Diplômé de l’École Supérieure des Sciences et Techniques de l’Information et de la Communication (ESSTIC, promotion 1989-1990), Jacob Nguini a poursuivi son ancrage dans l’Ouest après son mandat municipal. Il a ensuite occupé le poste de responsable de la communication au Conseil Régional de l’Ouest, contribuant ainsi au développement de sa région d’adoption. Son histoire politique à Bafoussam 1er demeure une référence citoyenne qui prouve que le mérite républicain peut transcender les barrières tribales au Cameroun.

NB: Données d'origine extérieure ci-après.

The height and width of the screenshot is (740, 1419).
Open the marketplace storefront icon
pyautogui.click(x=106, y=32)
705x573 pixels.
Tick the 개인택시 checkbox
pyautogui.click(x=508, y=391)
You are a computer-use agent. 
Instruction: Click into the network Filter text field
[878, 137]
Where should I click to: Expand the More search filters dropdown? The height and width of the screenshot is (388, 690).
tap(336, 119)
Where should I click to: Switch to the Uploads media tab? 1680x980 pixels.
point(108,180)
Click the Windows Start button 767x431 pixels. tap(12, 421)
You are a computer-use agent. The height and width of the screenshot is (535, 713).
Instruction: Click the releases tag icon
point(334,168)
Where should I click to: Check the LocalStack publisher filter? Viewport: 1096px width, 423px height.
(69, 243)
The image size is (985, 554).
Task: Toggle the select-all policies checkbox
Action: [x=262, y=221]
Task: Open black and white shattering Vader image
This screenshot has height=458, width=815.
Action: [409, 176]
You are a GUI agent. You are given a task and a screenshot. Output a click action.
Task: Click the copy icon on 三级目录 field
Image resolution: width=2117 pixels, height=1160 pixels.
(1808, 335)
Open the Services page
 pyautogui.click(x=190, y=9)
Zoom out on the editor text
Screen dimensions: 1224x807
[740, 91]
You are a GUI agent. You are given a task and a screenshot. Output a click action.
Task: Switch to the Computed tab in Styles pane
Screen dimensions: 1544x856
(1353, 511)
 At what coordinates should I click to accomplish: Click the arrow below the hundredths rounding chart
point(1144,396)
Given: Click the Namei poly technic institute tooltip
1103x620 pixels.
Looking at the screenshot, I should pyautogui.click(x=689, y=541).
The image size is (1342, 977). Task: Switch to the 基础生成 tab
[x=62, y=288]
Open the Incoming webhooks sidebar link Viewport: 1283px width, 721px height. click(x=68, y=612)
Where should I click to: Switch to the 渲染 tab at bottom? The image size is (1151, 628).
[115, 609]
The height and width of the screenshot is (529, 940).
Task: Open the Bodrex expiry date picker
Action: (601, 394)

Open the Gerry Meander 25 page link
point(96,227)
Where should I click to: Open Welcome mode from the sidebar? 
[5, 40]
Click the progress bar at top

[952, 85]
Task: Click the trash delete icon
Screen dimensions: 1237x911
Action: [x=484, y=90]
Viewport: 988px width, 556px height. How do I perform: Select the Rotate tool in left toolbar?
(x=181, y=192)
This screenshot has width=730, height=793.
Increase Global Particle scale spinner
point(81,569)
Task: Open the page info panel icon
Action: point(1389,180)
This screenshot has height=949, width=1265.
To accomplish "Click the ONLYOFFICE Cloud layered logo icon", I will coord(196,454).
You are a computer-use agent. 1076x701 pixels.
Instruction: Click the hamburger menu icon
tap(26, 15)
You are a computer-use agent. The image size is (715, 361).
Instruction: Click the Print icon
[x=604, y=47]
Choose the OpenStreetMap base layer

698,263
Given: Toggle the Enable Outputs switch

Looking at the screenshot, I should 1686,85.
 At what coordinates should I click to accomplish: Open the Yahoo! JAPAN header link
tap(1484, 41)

Un témoignage qui renforce ce message

Les partisans du tribalisme et du repli identitaire n’apprécient pas ce genre de publication qui contredit leurs discours mensongers. Jacob Nguini est originaire d’Abong-Mbang, dans le Haut-Nyong. Pourtant, il a choisi de s’installer à Bafoussam, où il possède une résidence et vit avec sa famille. Ses enfants y sont scolarisés. Il est donc légitime qu’il soit élu à Bafoussam, car il est rattaché à cette ville. En outre, il siège au Conseil Régional de l’Ouest en tant que secrétaire à la communication. Si Jacob Nguini s’était installé à Douala, l’iconoclaste Abel Élimbi Lobé lui aurait demandé d’aller se faire élire à Abong-Mbang pour éviter tout adversaire. Personnellement, j’encourage chaque Camerounais vivant ailleurs que dans sa terre d’origine à postuler à des postes électifs dans leur lieu de résidence. C’est un droit fondamental et inaliénable. Pour ceux qui aiment le Cameroun, il est un devoir et un droit de participer à sa construction, où que l’on vive.